### EXERCISE INSTRUCTIONS
Go to the line containing "Image resolution: width=191, height=2576." in the records below and print it and every following line exactly, on through the line containing "Cómo comprar (93, 2103)", then stop.

### INFORMATION
● ● ● ● ●

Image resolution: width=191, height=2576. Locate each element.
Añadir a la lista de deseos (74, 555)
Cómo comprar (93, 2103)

● ● ● ● ●

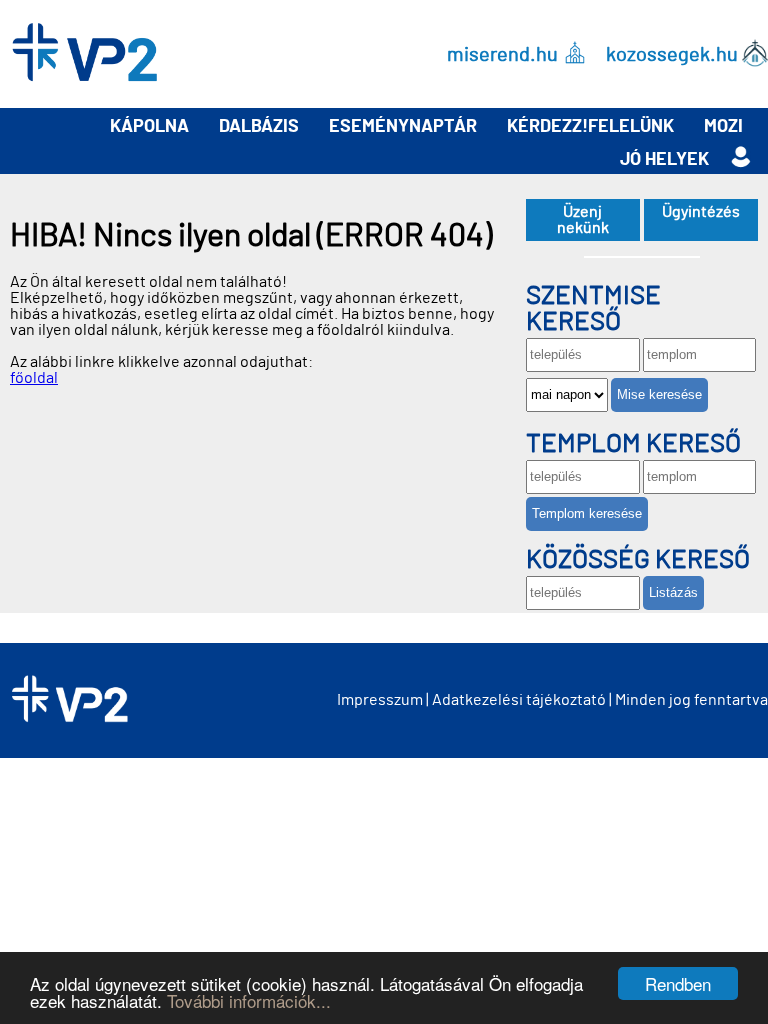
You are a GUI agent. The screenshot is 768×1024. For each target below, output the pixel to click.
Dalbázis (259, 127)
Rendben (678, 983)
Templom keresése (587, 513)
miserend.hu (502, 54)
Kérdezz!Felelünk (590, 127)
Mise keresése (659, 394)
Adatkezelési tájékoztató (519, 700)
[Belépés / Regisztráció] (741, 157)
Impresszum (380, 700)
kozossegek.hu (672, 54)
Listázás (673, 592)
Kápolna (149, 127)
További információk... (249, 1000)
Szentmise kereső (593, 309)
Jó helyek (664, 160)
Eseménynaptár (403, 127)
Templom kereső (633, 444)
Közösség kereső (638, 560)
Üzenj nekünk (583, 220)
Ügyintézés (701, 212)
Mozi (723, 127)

● ● ● ● ●

### REPLY
Image resolution: width=191, height=2576. Locate each element.
Añadir a la lista de deseos (74, 555)
Cómo comprar (93, 2103)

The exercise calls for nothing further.